Oireachtas Joint and Select Committees
Wednesday, 29 March 2023
Joint Oireachtas Committee on Health
Implementation of Sláintecare Reforms: Department of Health and HSE
Mr. Bernard Gloster:
I thank the Senator for her good wishes. I am very familiar with her work in this area. I will ask Dr. Henry to talk about the focus on clinical improvement in mental health. Last week, we both did a very important engagement with the Department, HSE and the mental health sector across the country on the end of the first year of the implementation plan for Sharing the Vision. It might be a sign of my age, but I made the point there that I can go back to the policies of Planning for the Future and Vision for the Future and so on. All of them were excellent policies in the area of mental health and all of them were a serious challenge when it came to implementation. Last week we were prepared to hold up a mirror to ourselves and ask: what is it we said we would do; what have we actually done; and what are we going to do about what we did not get done? That is fundamentally it when you get down to it. There have been serious advances in psychiatry of later life. There have been some very good developments in the connections between mental health and maternity care, which is very significant, the prevalence of post-natal depression and so on. In reality, it is our adult mental-health services where we remain most challenged with the demands and complexities of what people present with because of the prevalence of many things in their lives including addition and their social circumstances. The whole system around them means their presentation is very complex.

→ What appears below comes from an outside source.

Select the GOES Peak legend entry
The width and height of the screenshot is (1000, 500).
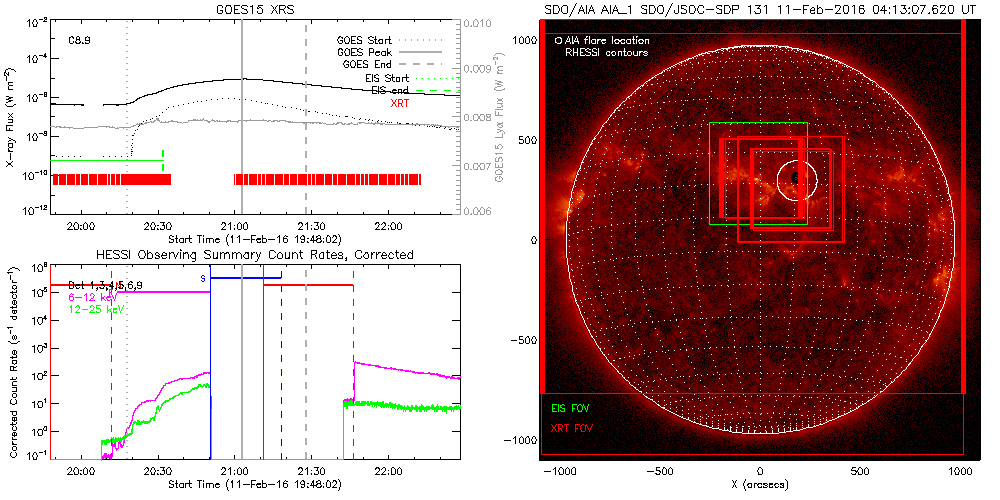365,51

The other area where we have a serious problem, on which I do not have to educate this committee, is child and adolescent mental health. That is not just in terms of access but in the totality of the response. We have to start from a place of accepting that many good things are happening in the mental health service, but the service is seriously challenged and if we do not get on top of that, the consequences for the public for the future are quite dramatic and significant and they are often not talked about.
Dr. Henry, as chief clinical officer, might talk a little about Sharing the Vision specifically in the clinical space. His leadership and that of his team is significant. We come from a very historic model in mental health in Ireland as with many of our services. It was very paternalistic and very much a rescue and recovery model. We need to get to the recovery place that is well evidenced but not well implemented.